Conflict of Interest:
Analysis of job strain effects
Fujishiro et al.1 recently published data on the association of job demands and control with carotid artery intima-media thickness (IMT). The joined effect of demands and control (strain) was analyzed by five different strain definitions: 1. a quadrant term (median splits of demands and control), 2. combinations of tertiles of demands and control, 3. an additive term (demands minus control) , 4. a quotient term (the ratio) and 5. a multiplicative term (the product).
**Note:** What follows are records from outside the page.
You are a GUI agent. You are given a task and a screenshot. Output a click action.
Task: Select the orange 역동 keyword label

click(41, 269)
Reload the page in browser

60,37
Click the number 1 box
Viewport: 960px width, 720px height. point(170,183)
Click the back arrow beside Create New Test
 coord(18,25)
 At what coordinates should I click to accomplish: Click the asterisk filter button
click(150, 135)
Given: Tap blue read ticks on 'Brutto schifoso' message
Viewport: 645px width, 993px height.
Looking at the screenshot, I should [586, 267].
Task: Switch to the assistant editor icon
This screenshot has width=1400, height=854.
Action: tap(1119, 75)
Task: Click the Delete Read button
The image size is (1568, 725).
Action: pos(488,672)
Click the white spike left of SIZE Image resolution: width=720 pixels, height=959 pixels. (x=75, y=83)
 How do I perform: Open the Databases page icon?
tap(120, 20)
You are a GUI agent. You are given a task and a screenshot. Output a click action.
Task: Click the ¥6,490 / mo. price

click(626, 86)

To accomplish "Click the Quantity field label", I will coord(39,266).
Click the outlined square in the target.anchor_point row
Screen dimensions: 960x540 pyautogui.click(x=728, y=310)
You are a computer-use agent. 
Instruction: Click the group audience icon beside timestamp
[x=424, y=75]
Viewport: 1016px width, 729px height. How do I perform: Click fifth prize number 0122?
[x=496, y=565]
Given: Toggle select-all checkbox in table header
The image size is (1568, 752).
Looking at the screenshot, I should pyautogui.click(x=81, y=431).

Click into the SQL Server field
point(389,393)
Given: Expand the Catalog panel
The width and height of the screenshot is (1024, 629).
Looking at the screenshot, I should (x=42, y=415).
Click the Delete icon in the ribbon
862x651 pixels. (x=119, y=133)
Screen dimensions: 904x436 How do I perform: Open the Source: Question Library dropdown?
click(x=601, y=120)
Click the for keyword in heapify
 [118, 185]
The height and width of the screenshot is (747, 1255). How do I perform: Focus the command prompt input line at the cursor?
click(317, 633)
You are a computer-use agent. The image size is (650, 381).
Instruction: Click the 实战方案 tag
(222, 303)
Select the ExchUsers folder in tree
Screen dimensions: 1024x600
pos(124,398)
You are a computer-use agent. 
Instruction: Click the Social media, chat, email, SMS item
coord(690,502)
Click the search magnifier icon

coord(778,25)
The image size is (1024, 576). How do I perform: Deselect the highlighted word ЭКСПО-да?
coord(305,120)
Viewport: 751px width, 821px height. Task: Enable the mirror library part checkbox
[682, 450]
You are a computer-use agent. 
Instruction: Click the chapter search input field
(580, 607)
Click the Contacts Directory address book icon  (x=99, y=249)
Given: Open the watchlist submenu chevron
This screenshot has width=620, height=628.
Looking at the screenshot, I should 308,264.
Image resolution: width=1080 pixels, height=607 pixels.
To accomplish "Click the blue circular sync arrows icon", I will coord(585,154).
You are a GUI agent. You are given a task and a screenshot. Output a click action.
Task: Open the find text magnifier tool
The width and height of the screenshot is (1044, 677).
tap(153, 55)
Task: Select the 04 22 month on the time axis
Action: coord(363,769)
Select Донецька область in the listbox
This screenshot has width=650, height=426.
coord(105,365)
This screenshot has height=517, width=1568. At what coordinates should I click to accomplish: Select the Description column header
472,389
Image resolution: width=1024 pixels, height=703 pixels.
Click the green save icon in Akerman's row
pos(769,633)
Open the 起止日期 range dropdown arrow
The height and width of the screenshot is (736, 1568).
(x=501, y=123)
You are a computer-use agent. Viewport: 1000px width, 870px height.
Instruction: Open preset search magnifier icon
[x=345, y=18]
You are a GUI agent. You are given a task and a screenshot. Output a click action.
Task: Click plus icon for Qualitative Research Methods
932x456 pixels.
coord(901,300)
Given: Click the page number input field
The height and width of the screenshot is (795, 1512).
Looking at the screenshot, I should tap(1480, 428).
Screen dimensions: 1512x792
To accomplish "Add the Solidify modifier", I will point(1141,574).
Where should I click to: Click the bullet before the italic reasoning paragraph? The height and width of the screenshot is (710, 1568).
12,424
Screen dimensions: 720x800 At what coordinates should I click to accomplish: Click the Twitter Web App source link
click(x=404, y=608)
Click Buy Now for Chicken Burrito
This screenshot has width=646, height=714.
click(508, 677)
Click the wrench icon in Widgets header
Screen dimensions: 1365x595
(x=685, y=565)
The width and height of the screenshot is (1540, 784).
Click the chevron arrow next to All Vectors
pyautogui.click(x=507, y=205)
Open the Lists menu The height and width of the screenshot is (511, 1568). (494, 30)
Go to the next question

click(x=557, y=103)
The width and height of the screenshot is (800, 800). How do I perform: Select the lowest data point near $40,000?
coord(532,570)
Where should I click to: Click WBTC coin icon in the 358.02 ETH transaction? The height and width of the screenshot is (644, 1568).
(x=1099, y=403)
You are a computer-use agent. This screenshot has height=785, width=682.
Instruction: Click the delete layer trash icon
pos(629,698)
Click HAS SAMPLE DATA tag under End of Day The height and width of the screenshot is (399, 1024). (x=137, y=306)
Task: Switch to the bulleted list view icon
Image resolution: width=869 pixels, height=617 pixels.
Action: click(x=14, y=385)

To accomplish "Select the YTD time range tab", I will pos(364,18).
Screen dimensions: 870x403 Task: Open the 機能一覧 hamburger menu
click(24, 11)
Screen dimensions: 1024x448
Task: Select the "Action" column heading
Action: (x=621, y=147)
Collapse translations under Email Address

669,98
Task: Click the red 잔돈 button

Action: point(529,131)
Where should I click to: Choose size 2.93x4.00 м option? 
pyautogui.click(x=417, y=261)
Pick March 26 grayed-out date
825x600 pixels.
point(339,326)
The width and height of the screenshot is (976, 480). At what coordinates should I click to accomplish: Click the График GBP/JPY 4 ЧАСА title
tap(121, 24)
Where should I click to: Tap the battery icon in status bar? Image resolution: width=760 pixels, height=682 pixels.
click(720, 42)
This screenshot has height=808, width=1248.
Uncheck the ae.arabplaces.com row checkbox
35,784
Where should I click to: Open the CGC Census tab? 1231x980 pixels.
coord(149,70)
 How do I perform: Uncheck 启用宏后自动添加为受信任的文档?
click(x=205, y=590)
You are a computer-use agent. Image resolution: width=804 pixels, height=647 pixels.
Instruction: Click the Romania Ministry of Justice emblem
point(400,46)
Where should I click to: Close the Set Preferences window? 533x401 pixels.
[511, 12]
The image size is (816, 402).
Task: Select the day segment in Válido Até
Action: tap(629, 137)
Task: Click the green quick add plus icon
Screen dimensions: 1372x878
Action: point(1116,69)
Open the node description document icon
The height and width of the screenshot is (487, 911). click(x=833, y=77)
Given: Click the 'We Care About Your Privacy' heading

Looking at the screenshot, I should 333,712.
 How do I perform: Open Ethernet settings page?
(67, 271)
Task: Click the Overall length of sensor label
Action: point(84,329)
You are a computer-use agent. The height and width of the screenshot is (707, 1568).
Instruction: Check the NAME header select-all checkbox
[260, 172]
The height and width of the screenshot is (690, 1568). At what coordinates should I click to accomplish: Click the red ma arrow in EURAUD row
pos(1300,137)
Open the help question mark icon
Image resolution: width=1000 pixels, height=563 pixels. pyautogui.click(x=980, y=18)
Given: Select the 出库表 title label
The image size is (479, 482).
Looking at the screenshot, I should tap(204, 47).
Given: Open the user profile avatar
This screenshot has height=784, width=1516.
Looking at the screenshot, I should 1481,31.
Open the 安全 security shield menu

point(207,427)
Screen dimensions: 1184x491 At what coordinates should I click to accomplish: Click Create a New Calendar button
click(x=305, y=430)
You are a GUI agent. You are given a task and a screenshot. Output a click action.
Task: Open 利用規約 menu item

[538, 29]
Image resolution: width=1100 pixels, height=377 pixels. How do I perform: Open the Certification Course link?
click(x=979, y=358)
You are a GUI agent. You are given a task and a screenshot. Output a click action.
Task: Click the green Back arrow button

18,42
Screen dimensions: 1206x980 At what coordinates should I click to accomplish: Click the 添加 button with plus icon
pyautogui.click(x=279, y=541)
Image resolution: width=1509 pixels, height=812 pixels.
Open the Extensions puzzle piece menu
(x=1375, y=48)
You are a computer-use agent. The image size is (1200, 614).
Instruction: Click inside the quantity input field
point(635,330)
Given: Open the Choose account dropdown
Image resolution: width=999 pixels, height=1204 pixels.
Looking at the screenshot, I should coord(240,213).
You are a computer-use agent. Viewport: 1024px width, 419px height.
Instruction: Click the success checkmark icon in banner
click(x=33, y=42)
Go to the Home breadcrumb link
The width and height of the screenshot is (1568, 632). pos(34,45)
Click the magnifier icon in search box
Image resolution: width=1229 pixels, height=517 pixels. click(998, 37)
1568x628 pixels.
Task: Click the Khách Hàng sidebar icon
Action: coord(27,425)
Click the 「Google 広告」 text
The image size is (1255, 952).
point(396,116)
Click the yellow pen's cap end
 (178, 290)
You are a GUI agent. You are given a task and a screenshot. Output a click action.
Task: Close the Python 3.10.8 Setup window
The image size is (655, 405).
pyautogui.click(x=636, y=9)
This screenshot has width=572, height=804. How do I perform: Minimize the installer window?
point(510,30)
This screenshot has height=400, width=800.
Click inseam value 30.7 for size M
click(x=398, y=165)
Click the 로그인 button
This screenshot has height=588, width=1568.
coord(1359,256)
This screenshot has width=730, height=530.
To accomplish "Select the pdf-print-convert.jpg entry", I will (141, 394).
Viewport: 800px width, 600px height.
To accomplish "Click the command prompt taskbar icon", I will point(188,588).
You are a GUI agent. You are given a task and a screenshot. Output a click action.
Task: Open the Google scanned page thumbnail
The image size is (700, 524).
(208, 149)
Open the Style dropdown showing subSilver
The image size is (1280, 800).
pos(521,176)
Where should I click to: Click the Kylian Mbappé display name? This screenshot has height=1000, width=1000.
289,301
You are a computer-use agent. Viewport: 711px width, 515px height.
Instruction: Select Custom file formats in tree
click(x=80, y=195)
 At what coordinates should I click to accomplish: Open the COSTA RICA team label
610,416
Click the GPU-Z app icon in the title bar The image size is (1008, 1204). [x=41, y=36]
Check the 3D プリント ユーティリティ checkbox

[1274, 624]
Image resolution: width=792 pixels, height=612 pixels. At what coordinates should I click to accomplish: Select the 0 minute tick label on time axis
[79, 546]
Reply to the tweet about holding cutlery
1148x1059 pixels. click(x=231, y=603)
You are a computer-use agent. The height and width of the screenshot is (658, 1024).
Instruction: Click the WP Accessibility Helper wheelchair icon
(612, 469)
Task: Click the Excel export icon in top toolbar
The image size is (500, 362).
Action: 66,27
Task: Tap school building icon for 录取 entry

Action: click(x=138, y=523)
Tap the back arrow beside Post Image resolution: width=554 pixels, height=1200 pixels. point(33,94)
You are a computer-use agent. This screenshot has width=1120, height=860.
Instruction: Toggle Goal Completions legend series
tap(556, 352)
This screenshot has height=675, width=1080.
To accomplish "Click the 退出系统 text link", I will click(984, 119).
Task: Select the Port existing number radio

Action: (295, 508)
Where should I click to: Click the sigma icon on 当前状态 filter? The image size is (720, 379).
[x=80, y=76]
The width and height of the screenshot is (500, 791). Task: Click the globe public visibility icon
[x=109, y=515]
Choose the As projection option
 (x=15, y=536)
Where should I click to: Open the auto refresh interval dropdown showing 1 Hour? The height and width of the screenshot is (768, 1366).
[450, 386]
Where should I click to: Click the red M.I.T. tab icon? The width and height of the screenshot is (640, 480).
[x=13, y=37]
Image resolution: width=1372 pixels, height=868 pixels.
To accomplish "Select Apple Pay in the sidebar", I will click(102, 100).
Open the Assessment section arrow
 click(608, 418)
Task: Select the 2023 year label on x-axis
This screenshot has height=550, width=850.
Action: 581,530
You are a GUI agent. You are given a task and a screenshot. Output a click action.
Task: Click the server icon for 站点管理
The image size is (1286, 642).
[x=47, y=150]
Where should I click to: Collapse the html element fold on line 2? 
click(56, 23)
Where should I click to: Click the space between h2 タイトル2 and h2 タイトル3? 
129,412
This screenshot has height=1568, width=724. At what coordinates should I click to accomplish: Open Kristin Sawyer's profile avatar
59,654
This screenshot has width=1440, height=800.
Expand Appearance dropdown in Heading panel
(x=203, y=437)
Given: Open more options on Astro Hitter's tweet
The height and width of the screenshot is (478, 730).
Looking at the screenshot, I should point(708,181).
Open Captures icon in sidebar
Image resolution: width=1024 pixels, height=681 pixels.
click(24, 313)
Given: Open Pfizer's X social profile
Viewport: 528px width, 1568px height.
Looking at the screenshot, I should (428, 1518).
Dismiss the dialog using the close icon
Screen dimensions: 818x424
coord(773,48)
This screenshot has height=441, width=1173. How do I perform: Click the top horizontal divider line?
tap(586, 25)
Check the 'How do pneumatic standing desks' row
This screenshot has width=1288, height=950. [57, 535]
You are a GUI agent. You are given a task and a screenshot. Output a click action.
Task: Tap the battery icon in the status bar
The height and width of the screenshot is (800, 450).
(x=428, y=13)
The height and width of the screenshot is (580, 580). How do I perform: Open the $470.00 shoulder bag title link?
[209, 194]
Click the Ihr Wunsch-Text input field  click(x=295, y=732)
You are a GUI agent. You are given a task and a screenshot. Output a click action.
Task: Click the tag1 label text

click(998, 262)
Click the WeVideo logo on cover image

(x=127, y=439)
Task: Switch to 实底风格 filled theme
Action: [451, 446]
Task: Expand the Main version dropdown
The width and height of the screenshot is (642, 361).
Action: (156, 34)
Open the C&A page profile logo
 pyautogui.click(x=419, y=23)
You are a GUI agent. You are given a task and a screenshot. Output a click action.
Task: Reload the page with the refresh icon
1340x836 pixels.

The first three terms are linear combinations of demands and control, which are less informative than the corresponding linear combination based on regression analyses of the mutually adjusted effects of demands and control. The quotient term implies interaction between demands and control but does not examine if there is one, its size, form or statistical significance. An effect of any of the first four strain terms may be due to an effect of only one of the two factors. Why introduce a strain measure of the joined effect of demands and control, if it may only reflect the effect of one of these variables? A parsimonious and informative way to examine the joined effect of demands and control is regression analyses with demands, control and their multiplicative term included as covariates. The authors published the effects of the multiplicative term but not the main effects. These are needed to evaluate the form of any interaction. The authors only illustrate the form of the interaction by dichotomous combinations of demands and control. The authors interpret the interaction as confirmation of the job strain theory because high job control protected against thick IMT, especially among persons with high job demands. However, they overlook that high job demands also protected against thick IMT. The interaction effect as a whole was not in accordance with the job strain model.
References 1. Fujishiro K, Diez Roux AV, Landsbergis P, et al. Associations of occupation, job control and job demands with intima-media thickness: The Multi-Ethnic Study of Atherosclerosis (MESA). Occup Environ Med 2011;68:319-326.